A semi-supervised deep learning approach for predicting the functional effects of genomic non-coding variations

• Published in: BMC Bioinformatics Vol. 22; no. Suppl 6; pp. 1 - 12
• Main Authors: Jia, Hao, Park, Sung-Joon, Nakai, Kenta
• Format: Journal Article
• Language: English
• Published: London Springer Science and Business Media LLC 02.06.2021; BioMed Central; BioMed Central Ltd; Springer Nature B.V; BMC
• Subjects: Accessibility; Algorithms; Binding sites; Bioinformatics; Biology (General); Biomedical and Life Sciences; Cell lines; Chromatin; Computational Biology/Bioinformatics; Computer Appl. in Life Sciences; Computer applications; Computer applications to medicine. Medical informatics; Conformation; Data mining; Datasets; Deep learning; Deoxyribonucleic acid; DNA; Epigenetics; Epigenome; Gene expression; Gene regulation; Genetic research; Genetic variation; Genomes; Genomics; Histone Code; Histones; Humans; Labels; Life Sciences; Machine learning; Methods; Microarrays; Mutation; Neural networks; Non-coding variants; Nucleotide sequence; Performance prediction; Pseudo label; QH301-705.5; R858-859.7; Semi-supervised learning; Software; Supervised Machine Learning; Support vector machines; Japan; Deep learning; Non-coding variants; Epigenome; Semi-supervised learning; Pseudo label
• ISSN: 1471-2105; 1471-2105
• DOI: 10.1186/s12859-021-03999-8

Background Understanding the functional effects of non-coding variants is important as they are often associated with gene-expression alteration and disease development.
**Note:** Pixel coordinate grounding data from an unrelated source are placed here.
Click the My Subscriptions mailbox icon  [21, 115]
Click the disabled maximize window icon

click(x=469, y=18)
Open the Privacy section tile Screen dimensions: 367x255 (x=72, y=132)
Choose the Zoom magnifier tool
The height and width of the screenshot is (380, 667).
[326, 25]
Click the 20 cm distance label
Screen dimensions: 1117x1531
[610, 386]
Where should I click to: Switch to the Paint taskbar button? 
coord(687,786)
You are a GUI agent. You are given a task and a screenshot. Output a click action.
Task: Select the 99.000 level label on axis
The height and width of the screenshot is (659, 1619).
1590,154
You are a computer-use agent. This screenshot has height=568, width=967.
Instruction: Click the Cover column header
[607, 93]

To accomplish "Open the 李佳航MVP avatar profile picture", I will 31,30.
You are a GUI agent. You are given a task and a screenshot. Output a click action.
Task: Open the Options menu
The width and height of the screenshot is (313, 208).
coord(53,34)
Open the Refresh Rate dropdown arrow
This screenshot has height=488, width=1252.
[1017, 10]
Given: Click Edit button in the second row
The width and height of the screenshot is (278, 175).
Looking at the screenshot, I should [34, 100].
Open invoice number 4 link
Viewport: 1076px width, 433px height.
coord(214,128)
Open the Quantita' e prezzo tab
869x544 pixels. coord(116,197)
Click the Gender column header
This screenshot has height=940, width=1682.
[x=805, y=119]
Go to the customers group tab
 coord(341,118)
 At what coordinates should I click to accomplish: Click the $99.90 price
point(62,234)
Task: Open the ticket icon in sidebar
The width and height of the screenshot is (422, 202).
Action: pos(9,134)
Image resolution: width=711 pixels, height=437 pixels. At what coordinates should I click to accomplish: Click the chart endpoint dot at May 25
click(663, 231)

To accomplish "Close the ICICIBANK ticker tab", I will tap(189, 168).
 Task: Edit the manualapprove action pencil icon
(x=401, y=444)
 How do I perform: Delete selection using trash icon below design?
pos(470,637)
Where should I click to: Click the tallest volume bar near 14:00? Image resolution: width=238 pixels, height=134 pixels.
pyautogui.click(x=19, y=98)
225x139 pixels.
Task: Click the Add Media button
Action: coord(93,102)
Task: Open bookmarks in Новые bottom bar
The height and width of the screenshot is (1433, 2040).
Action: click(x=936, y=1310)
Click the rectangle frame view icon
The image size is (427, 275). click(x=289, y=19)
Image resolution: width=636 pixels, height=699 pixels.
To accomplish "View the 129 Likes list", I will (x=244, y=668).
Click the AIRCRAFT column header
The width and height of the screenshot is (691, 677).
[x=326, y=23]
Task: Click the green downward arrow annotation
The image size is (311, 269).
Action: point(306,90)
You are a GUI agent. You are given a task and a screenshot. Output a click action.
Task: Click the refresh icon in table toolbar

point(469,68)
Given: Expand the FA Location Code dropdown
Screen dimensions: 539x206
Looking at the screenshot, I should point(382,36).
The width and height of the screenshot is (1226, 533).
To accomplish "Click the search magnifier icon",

Over the past few years, many computational tools have been developed to predict their functional impact. However, the intrinsic difficulty in dealing with the scarcity of data leads to the necessity to further improve the algorithms. In this work, we propose a novel method, employing a semi-supervised deep-learning model with pseudo labels, which takes advantage of learning from both experimentally annotated and unannotated data. Results We prepared known functional non-coding variants with histone marks, DNA accessibility, and sequence context in GM12878, HepG2, and K562 cell lines. Applying our method to the dataset demonstrated its outstanding performance, compared with that of existing tools. Our results also indicated that the semi-supervised model with pseudo labels achieves higher predictive performance than the supervised model without pseudo labels. Interestingly, a model trained with the data in a certain cell line is unlikely to succeed in other cell lines, which implies the cell-type-specific nature of the non-coding variants. Remarkably, we found that DNA accessibility significantly contributes to the functional consequence of variants, which suggests the importance of open chromatin conformation prior to establishing the interaction of non-coding variants with gene regulation. Conclusions The semi-supervised deep learning model coupled with pseudo labeling has advantages in studying with limited datasets, which is not unusual in biology. Our study provides an effective approach in finding non-coding mutations potentially associated with various biological phenomena, including human diseases.